Cette approche permet aussi d'interroger la pertinence de la focale mise tant par la recherche que par les politiques publiques sur les compétences pour constituer une culture commune conçue comme le ciment du « vivre ensemble » dans des sociétés plurielles. L'étude sous le seul angle des compétences et des savoirs académiques des productions des élèves, est en effet insuffisante pour comprendre le sens de leurs productions écrites. Le rôle de la transmission informelle tant familiale que sociétale d'une matrice interprétative de l'expérience historique collective accumulée, semble une dimension clé pour la compréhension des écrits des élèves.

Les éléments structurant, socialement partagés, de cette matrice interprétative sont des outils de réinterprétation des curricula et de leurs composantes (compétences, savoirs) par les acteurs de l'éducation.
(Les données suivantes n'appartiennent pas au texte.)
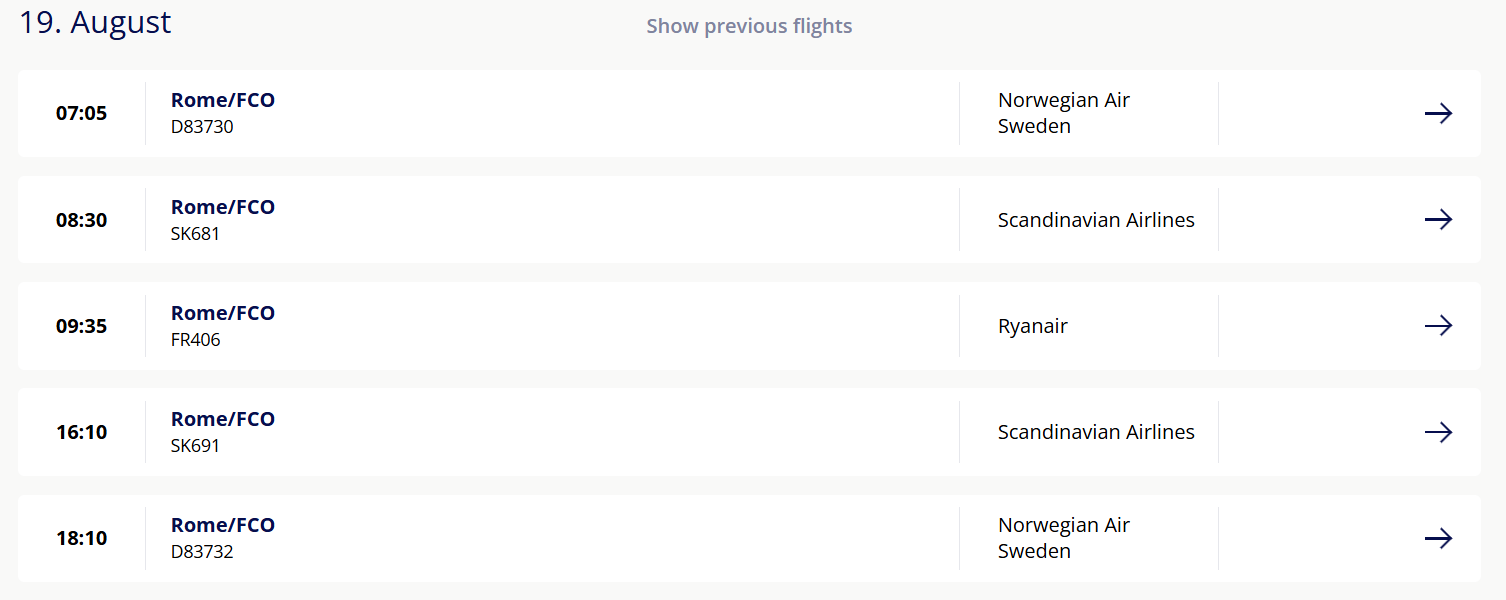Click Rome/FCO destination on the 18:10 flight
1506x600 pixels.
click(x=223, y=525)
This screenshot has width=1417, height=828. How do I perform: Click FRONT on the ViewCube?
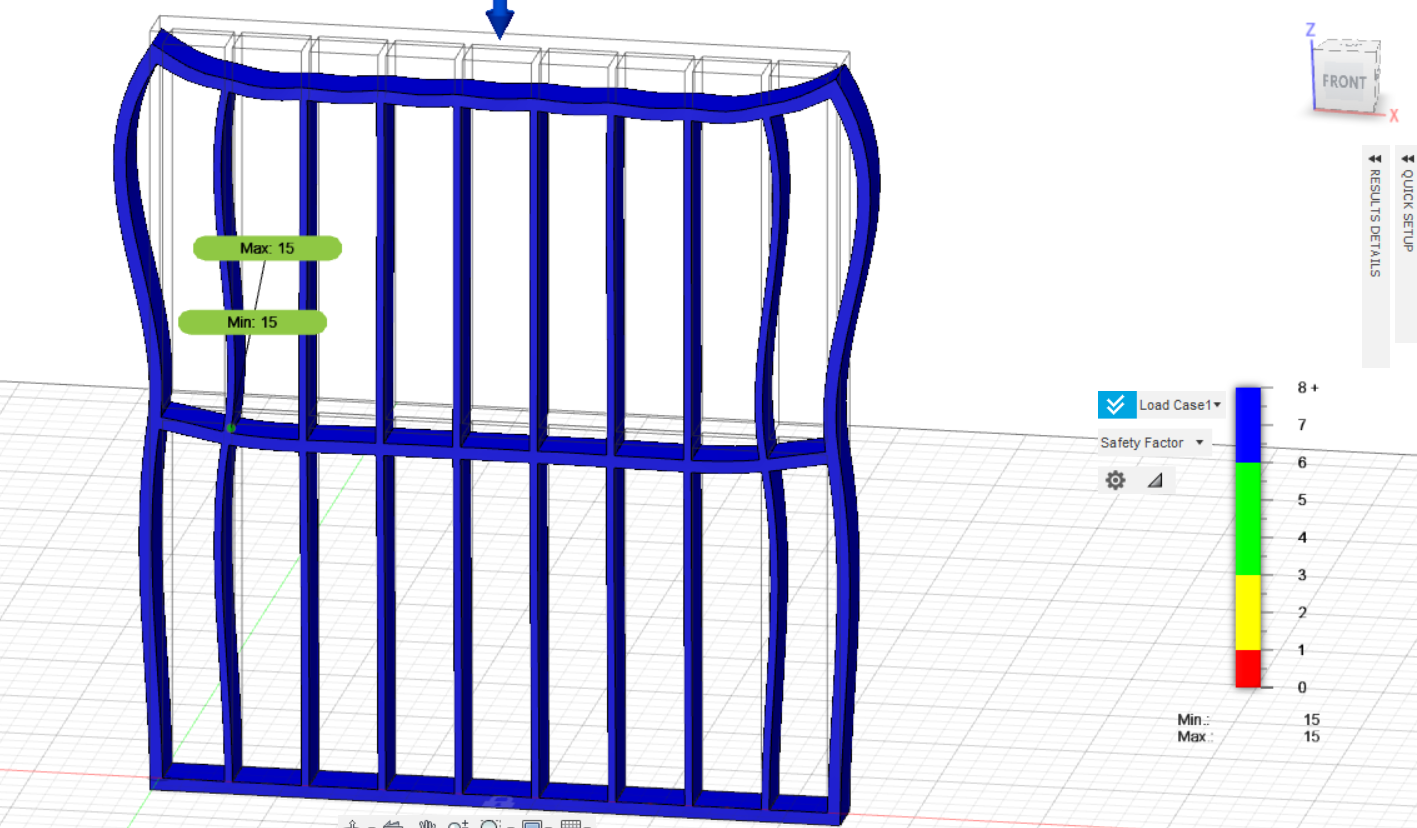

Les ignorer – au nom des compétences ou des savoirs académiques – peut entraver la compréhension des conditions de création d'une culture commune et l'action contre des sources de l'échec scolaire.

D'autres types de contenus d'enseignement étudiés sous un angle d'approche voisin pourraient confirmer la dimension heuristique de cette proposition. Certains travaux ont déjà souligné le rôle fondamental des ressources mobilisées par les groupes d'acteurs en compétition pour la définition de programmes d'enseignement en mathématiques (Cooper, 1997).

 Références bibliographiques

Cooper, B. (1997). Comment expliquer les transformations dans les matières scolaires. In J.C. Forquin, Les sociologues de l'éducation américains et britanniques. Présentation et choix de textes (pp. 202-224). Paris-Bruxelles : De Boeck-Université.

Durkheim, E. (1938). L'évolution pédagogique en France. Paris : Alcan (rééd. 1969, P.U.F).

Bernstein, B. (1975). Langage et classes sociales. Codes socio-linguistiques et contrôle social. Paris: Éditions de Minuit.

Mangez, E. (2008). Réformer les contenus d'enseignement. Une sociologie du curriculum. Paris : PUF.